Writing a Custom Solver

You can create your own solver by following the same pattern. Here is a “power efficiency” solver that computes TFLOP/s per watt across the hardware registry:

import mlsysim
from mlsysim.hardware.types import HardwareNode

class PowerEfficiencyModel:
    """Compare hardware on performance-per-watt."""

    def solve(self, hardware: HardwareNode) -> dict:
        if hardware.tdp is None:
            raise ValueError(f"{hardware.name}: no TDP specified")

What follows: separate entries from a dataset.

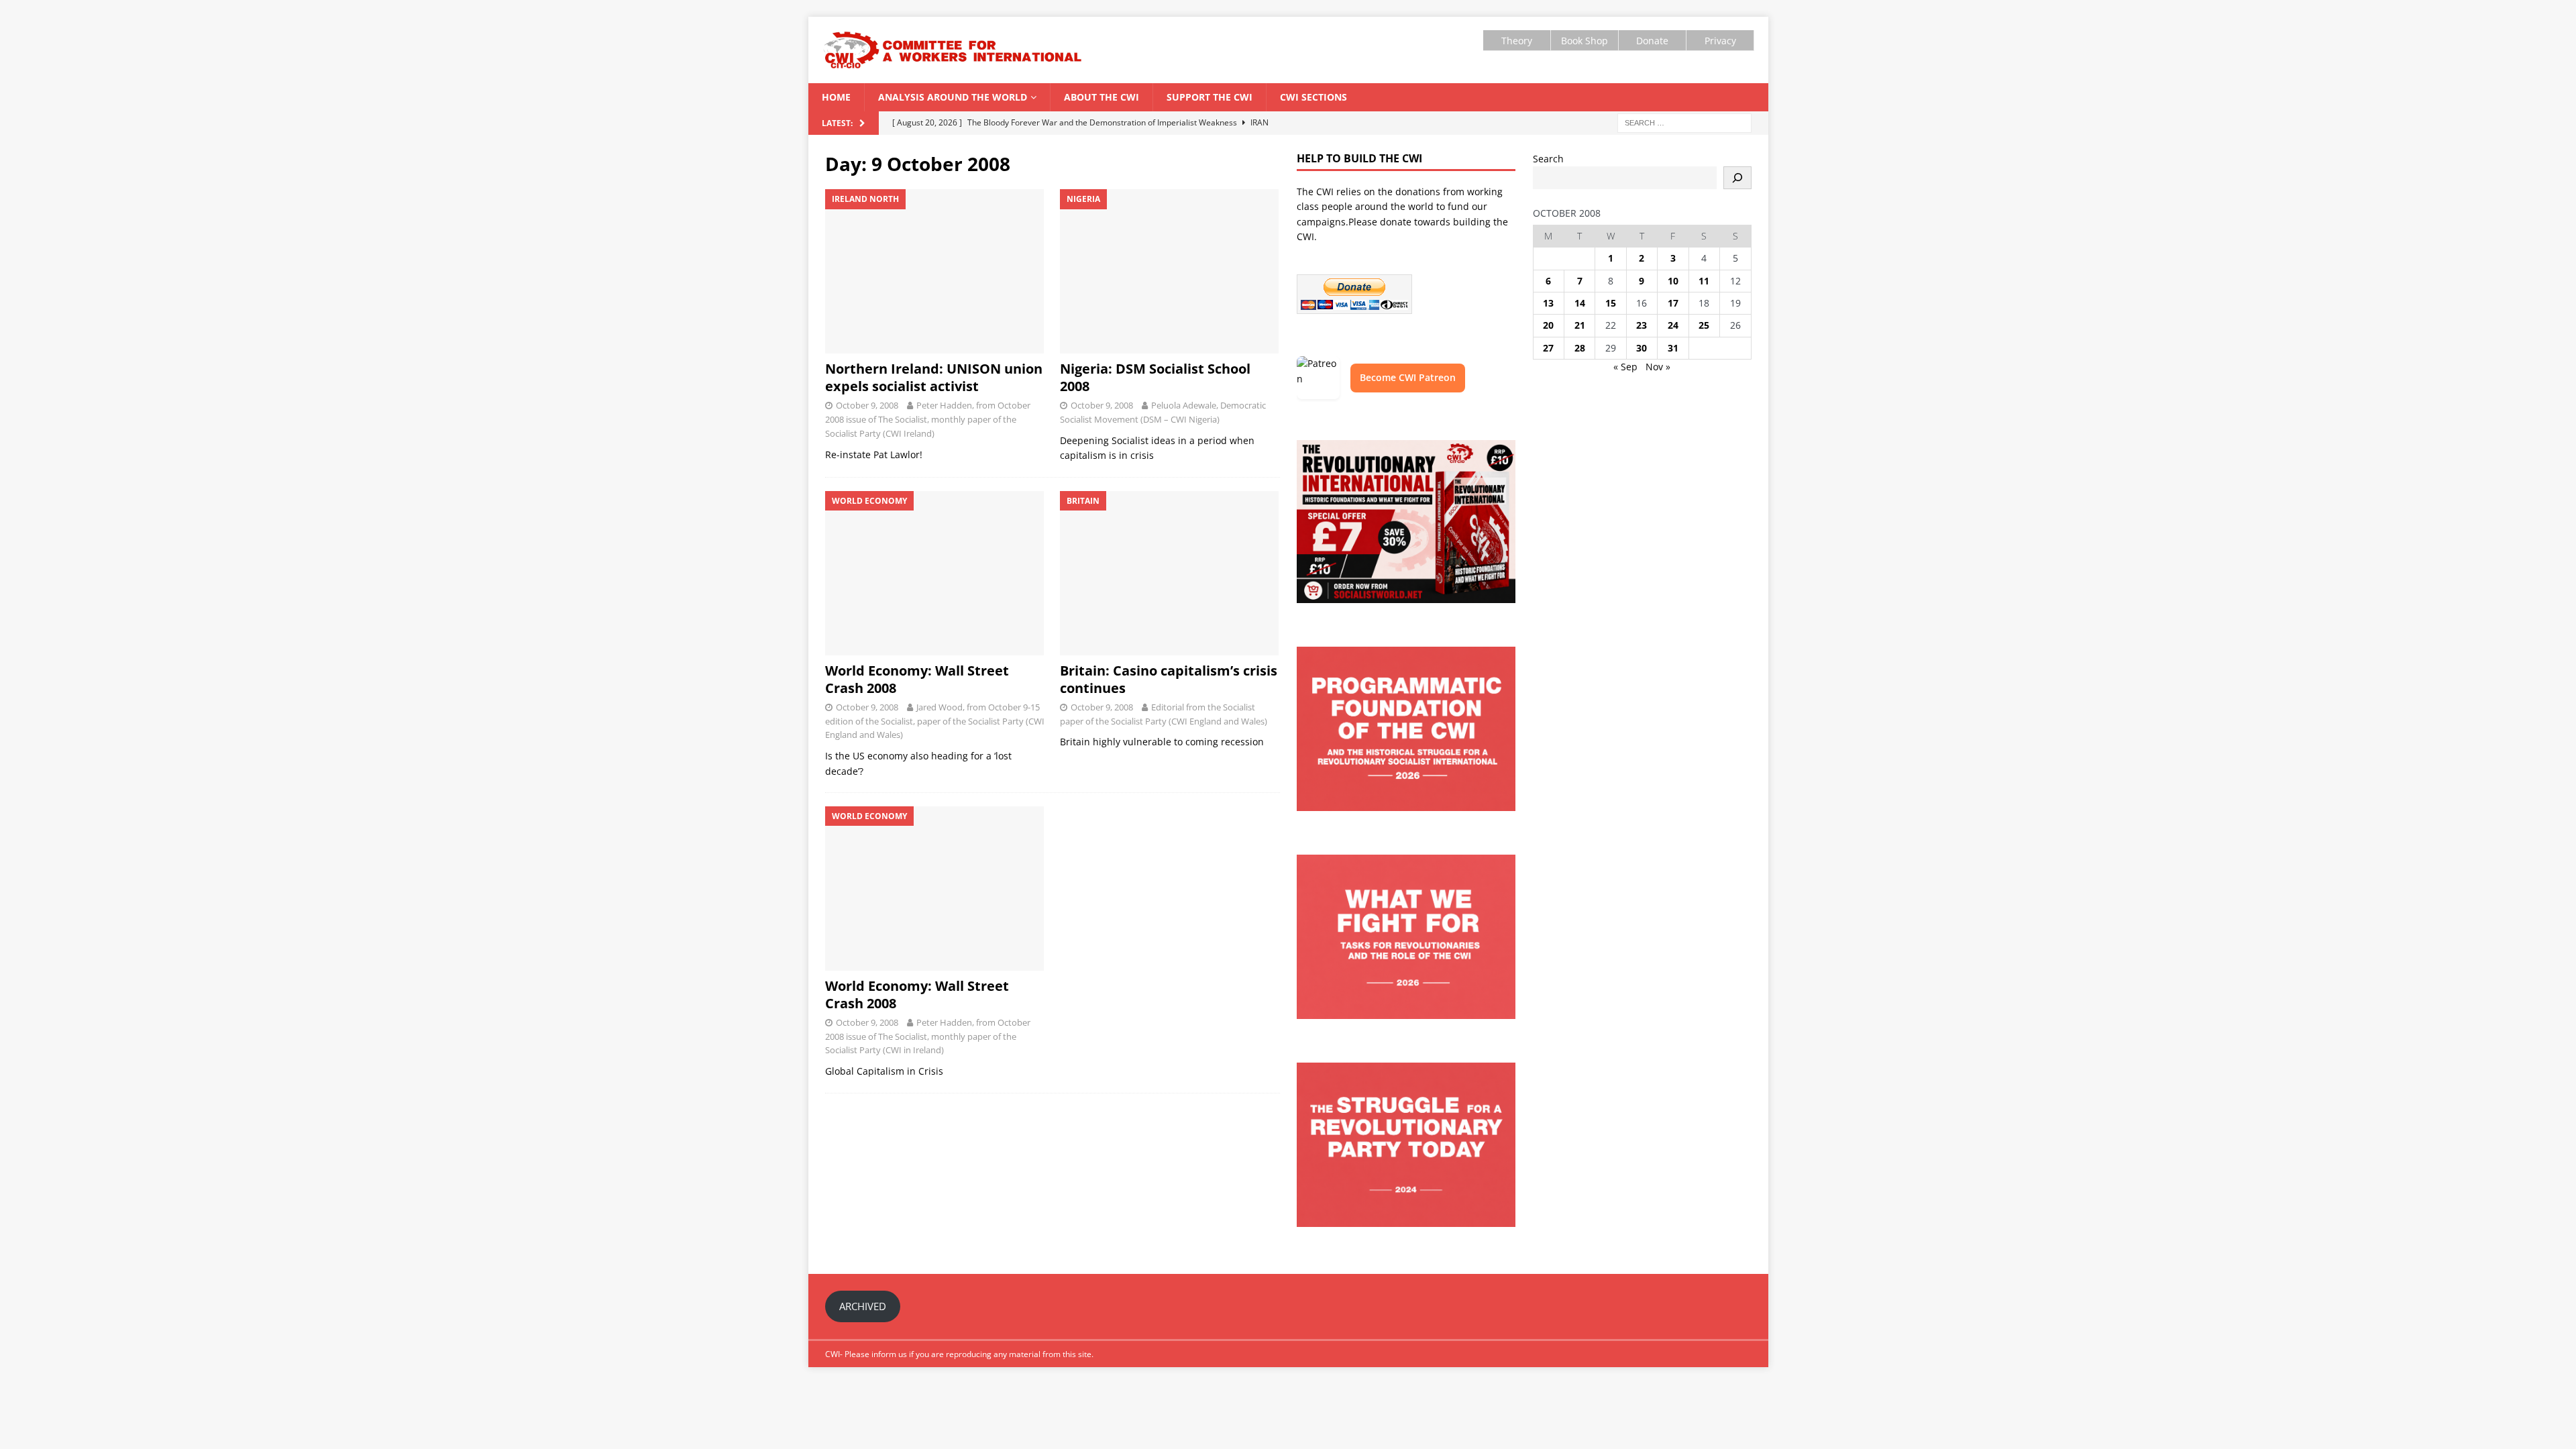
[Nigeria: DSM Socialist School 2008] (1169, 271)
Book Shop (1584, 40)
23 (1641, 325)
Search (1548, 158)
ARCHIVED (862, 1306)
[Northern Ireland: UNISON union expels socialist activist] (934, 271)
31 (1673, 347)
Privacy (1720, 40)
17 (1673, 303)
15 (1610, 303)
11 (1704, 280)
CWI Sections (1313, 97)
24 (1673, 325)
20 (1548, 325)
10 (1673, 280)
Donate (1652, 40)
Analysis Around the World (952, 97)
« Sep (1625, 366)
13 (1548, 303)
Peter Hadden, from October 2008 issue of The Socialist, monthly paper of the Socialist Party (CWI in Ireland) (927, 1036)
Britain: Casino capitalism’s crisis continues (1168, 679)
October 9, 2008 (867, 405)
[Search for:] (1684, 121)
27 (1548, 347)
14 (1579, 303)
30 (1641, 347)
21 (1579, 325)
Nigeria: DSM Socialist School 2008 (1155, 377)
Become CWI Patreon (1408, 377)
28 (1579, 347)
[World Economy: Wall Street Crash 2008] (934, 573)
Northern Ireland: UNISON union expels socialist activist (933, 377)
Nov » (1658, 366)
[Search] (1737, 177)
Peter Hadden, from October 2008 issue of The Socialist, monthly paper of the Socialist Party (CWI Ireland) (927, 419)
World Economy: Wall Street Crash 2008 (917, 679)
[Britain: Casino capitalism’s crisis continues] (1169, 573)
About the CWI (1101, 97)
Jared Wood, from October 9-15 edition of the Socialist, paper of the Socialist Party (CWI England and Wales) (934, 721)
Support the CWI (1209, 97)
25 (1704, 325)
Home (836, 97)
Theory (1516, 40)
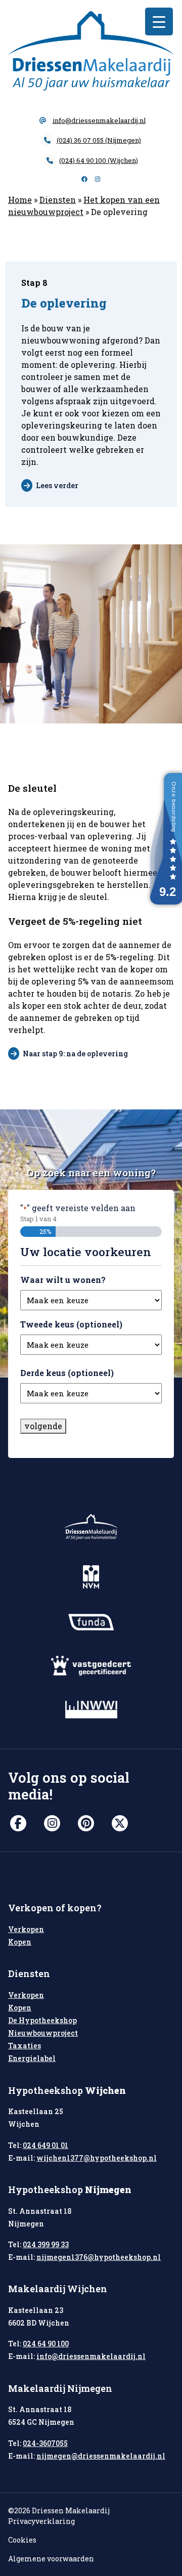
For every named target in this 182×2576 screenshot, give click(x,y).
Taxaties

        flops_per_watt = hardware.compute.peak_flops / hardware.tdp

        return {
            "device": hardware.name,
            "peak_flops": hardware.compute.peak_flops,
            "tdp": hardware.tdp,
            "flops_per_watt": flops_per_watt.to("TFLOPs/s/kW"),
        }

# Use it
solver = PowerEfficiencyModel()

for hw in [mlsysim.Hardware.Cloud.H100, mlsysim.Hardware.Cloud.A100,
           mlsysim.Hardware.Cloud.T4, mlsysim.Hardware.Edge.JetsonOrinNX]:
    r = solver.solve(hw)
    print(f"{r['device']:25s}  {r['flops_per_watt']:>10.1f~}")

Use pint.Quantity for all physical calculations so that unit errors are impossible. For more complex solvers, see the source code for the built-in solver classes.

For the equations behind each solver, see Math Foundations. For full API details, see the Solver API Reference.